*Work task*
Reproduce the data in full, exactly as given, leaving images out.

*Records to process*
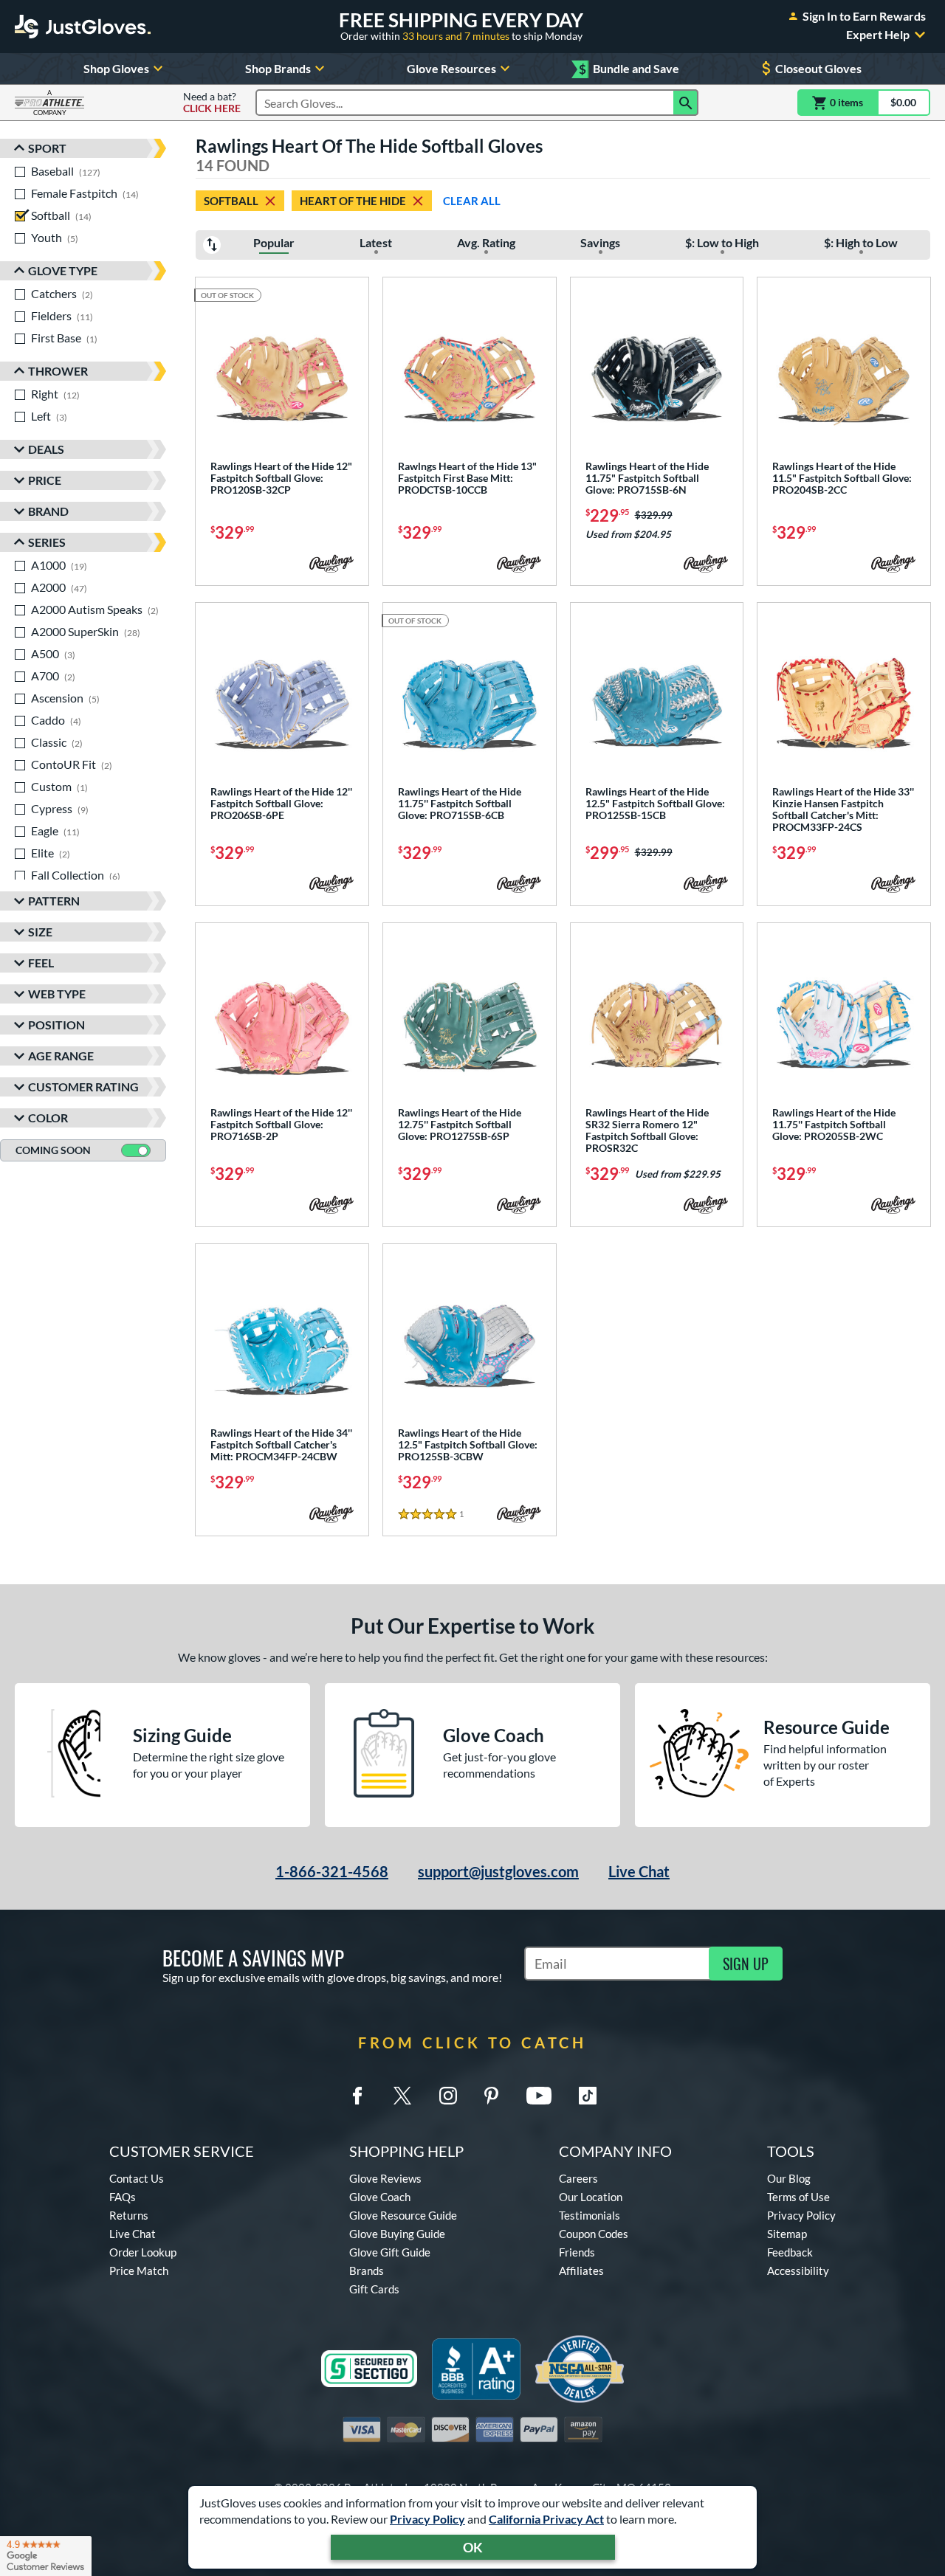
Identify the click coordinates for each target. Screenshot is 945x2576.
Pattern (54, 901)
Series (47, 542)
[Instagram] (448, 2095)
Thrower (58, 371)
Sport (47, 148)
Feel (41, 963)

*Solution below*
Identify the click coordinates for each target. Screenshot is 945x2576.
Pattern (54, 901)
Series (47, 542)
[Instagram] (448, 2095)
Thrower (58, 371)
Sport (47, 148)
Feel (41, 963)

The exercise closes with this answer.